**Records provided:**
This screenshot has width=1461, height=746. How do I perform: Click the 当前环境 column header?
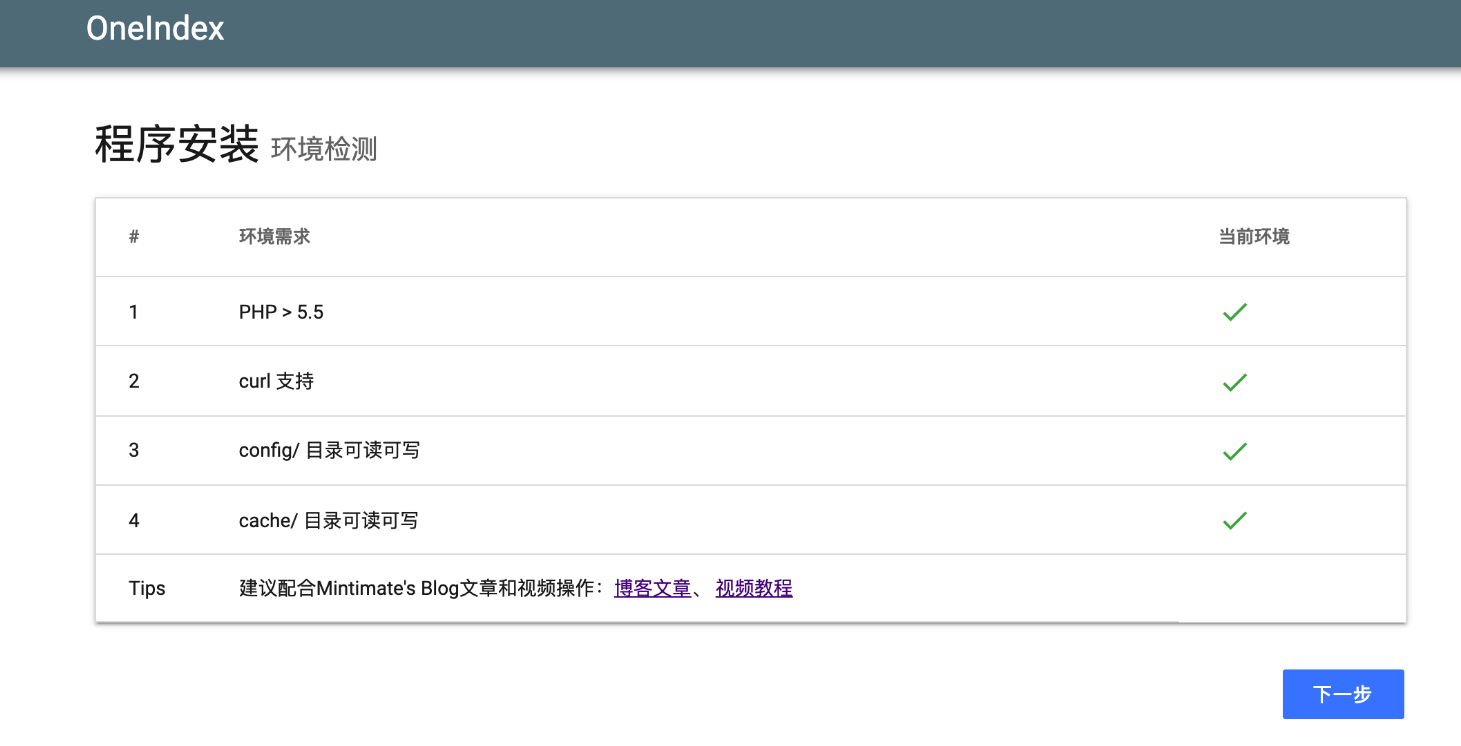tap(1254, 237)
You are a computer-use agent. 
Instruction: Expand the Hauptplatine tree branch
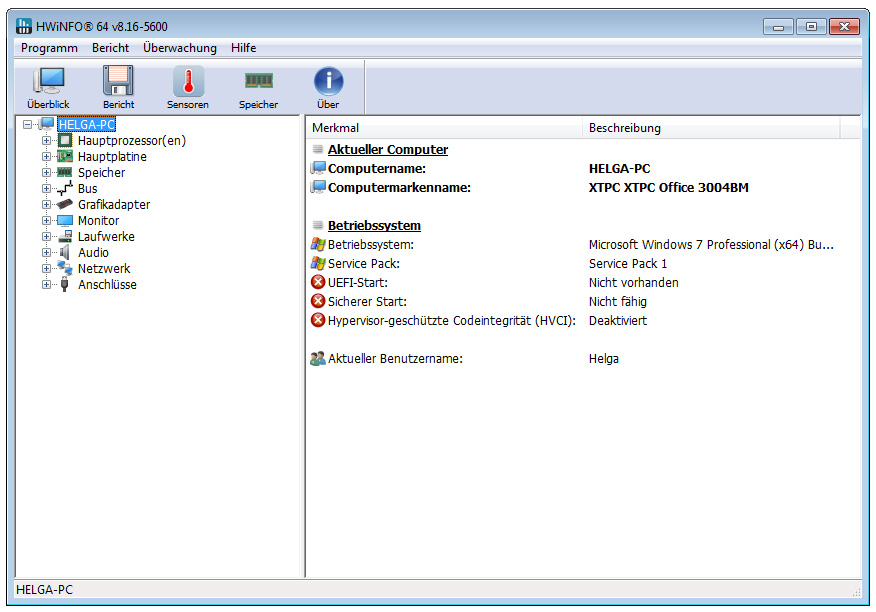point(46,157)
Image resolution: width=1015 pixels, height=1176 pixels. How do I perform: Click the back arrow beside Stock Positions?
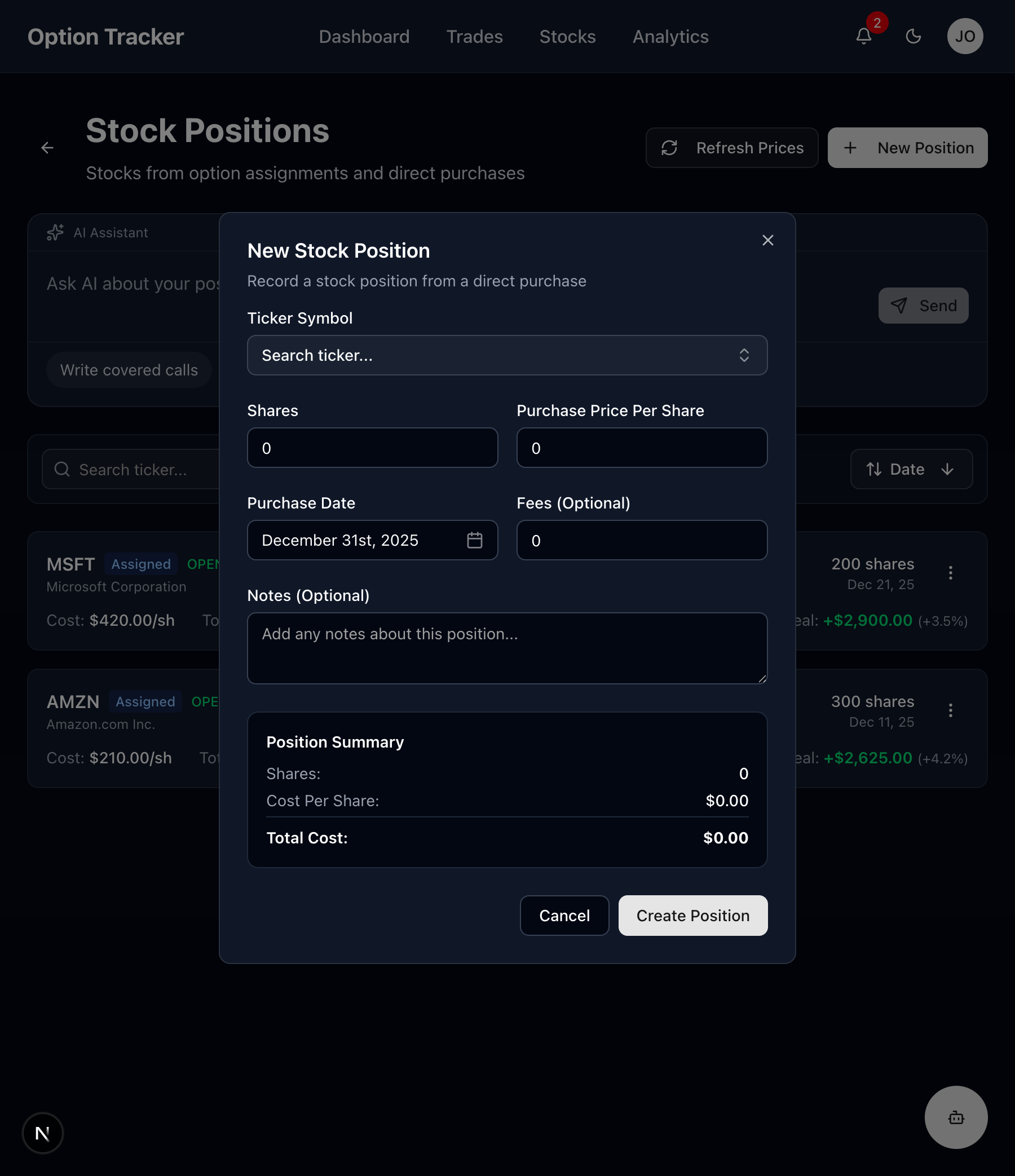(47, 148)
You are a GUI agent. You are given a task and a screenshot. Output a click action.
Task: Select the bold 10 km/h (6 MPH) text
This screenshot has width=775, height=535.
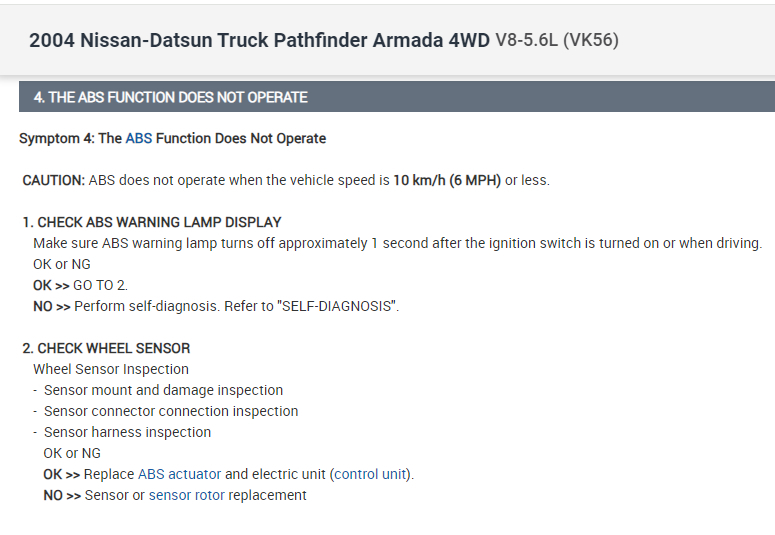446,180
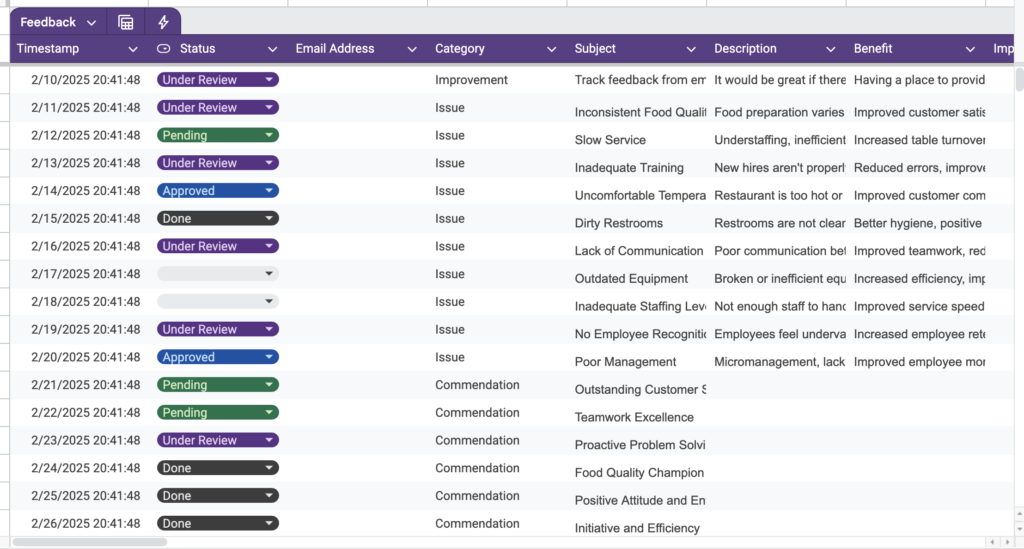Change the Approved status on the 2/14/2025 row

[217, 191]
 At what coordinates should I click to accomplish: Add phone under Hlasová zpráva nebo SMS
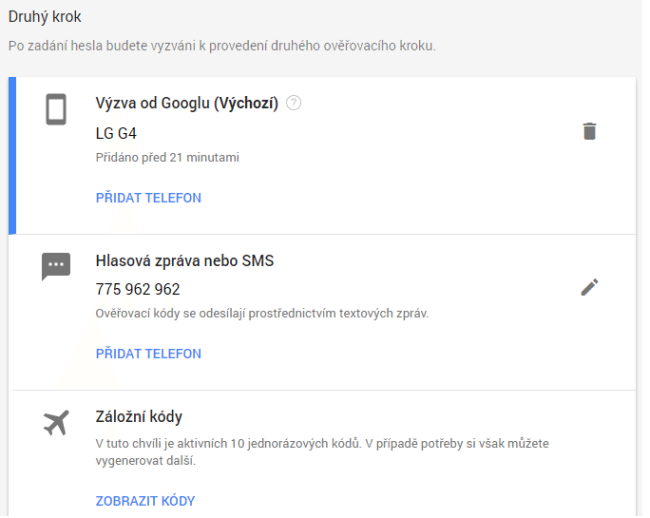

**Task requirements:** Without the pictures, repeat all the records word for word.

**Exercise solution:**
This screenshot has width=1461, height=746. How do I perform: Click the 当前环境 column header?
tap(1254, 237)
You are a computer-use agent. 
Instruction: Expand the Hauptplatine tree branch
point(46,157)
Image resolution: width=1015 pixels, height=1176 pixels. How do I perform: Click the back arrow beside Stock Positions?
(47, 148)
You are a GUI agent. You are given a task and a screenshot. Output a click action.
Task: Select the bold 10 km/h (6 MPH) text
This screenshot has width=775, height=535.
446,180
Change the Approved status on the 2/14/2025 row

[217, 191]
 At what coordinates should I click to accomplish: Add phone under Hlasová zpráva nebo SMS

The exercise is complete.